[Stored data entries]
:::::

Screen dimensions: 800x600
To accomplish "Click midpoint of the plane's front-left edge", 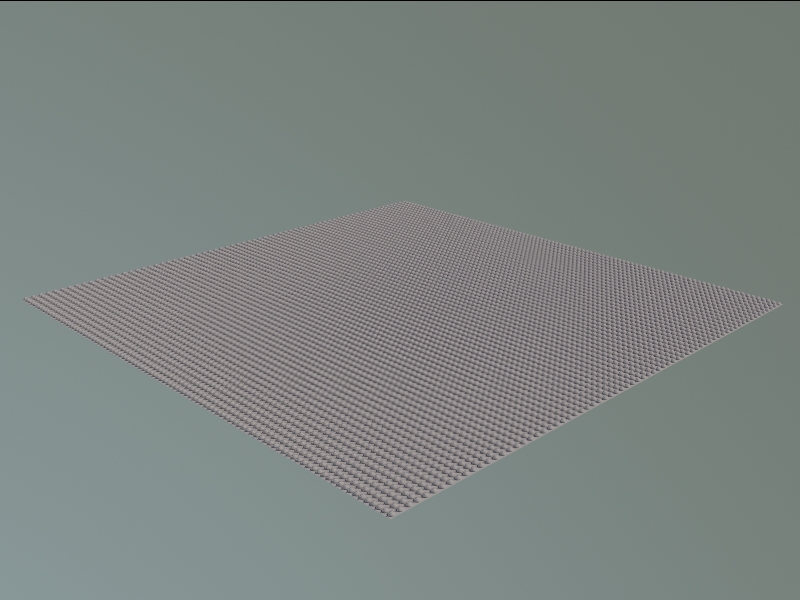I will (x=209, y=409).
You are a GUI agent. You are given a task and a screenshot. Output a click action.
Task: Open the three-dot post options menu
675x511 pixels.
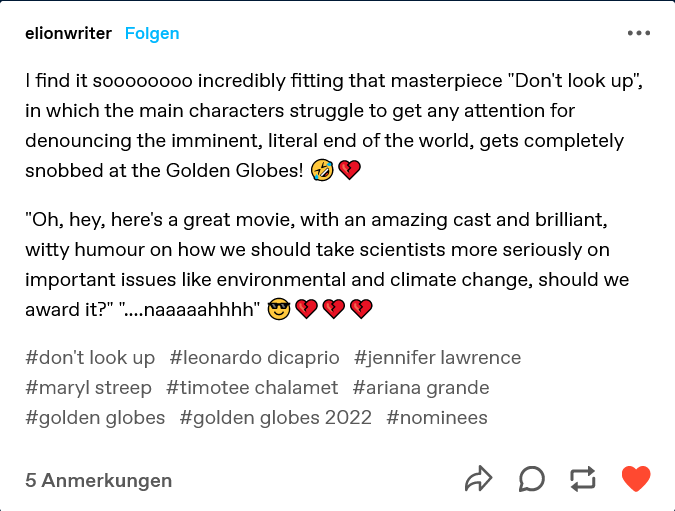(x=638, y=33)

:::::

• [Required action]:
Only an exact copy belongs in the answer: the lines from the one containing "You are a GUI" through the end of the records, both ends included, minus the pictures.

• [Answer for this exercise]:
You are a GUI agent. You are given a task and a screenshot. Output a click action.
Task: Open the three-dot post options menu
675x511 pixels.
(x=638, y=33)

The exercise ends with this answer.